The window below attracted much criticism in 2009 for Barneys, though I personally think there’s something amazing about conveying such extreme movement — mimicking gangster movies — in a frozen tableau:

The Pucci Mannequin company (mentioned before) collaborated with many “high art” artists. Ruben Toledo (1960-) collaborated with Pucci on a “Shapes” series of mannequins for the fashion collection of Ruben’s wife, Isabel (1961-):

"Birdie": Height: 5'10", Bust: 38", Waist: 32", Hips: 44"

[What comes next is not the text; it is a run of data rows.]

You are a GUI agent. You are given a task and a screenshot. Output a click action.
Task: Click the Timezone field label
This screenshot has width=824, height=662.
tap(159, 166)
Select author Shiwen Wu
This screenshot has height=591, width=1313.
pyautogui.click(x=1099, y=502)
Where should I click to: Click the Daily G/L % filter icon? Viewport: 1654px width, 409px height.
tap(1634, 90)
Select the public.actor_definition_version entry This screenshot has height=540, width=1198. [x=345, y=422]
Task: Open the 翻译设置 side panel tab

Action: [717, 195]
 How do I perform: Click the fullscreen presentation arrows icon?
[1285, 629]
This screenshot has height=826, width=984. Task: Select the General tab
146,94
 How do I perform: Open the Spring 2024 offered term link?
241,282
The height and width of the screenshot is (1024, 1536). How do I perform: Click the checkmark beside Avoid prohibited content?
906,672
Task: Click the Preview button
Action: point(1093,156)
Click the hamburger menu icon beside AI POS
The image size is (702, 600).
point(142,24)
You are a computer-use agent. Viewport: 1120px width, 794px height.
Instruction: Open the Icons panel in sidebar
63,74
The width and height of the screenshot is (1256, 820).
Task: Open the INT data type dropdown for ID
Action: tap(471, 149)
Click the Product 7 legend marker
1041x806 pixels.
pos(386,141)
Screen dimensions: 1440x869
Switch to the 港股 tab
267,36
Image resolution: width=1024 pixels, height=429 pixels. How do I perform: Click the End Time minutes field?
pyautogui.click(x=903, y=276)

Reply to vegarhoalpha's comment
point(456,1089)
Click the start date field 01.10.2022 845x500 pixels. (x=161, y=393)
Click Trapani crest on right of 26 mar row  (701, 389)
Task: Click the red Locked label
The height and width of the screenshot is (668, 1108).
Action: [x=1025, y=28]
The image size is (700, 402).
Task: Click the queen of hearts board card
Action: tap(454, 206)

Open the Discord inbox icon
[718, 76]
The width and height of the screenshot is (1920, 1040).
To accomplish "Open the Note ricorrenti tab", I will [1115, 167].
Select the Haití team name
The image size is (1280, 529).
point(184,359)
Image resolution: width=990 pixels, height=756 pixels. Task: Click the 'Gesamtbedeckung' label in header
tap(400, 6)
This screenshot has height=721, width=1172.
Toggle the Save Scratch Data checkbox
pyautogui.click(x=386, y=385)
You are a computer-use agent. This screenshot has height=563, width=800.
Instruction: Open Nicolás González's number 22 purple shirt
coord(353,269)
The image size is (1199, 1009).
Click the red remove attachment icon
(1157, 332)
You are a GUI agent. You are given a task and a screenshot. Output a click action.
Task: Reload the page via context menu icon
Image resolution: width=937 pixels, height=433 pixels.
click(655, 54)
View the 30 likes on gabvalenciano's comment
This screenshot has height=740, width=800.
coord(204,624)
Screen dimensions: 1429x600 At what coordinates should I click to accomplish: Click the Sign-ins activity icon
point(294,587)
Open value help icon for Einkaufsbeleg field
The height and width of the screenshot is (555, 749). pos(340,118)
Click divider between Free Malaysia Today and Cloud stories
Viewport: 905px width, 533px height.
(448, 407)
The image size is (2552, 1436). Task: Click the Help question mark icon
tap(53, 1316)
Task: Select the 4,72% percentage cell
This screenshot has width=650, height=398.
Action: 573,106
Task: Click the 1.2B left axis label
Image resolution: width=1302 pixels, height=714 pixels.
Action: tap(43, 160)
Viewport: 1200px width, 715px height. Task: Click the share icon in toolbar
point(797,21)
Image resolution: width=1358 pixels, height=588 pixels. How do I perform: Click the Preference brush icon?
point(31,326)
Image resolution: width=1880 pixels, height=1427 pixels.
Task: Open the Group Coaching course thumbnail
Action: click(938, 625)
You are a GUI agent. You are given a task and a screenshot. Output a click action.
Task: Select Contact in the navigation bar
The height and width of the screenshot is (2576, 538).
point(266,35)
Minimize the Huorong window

As you can see, the dimensions of these forms are atypical for mannequins which traditionally mimic the body type idealized at the time of production. By contrast, “Birdie” is curvy, hippy, and even has a little belly. Though she probably resembles the bodies of living, breathing women more accurately than traditional spindly mannequins, she looks startlingly disproportionate because we’re not used to seeing “real woman” proportions glorified in mannequins. (The obvious follow-up question should be: why?) Designed to be functional displays, I think these work as controversial art in their own right. Most artists who use mannequins do not attempt to be realistic, though.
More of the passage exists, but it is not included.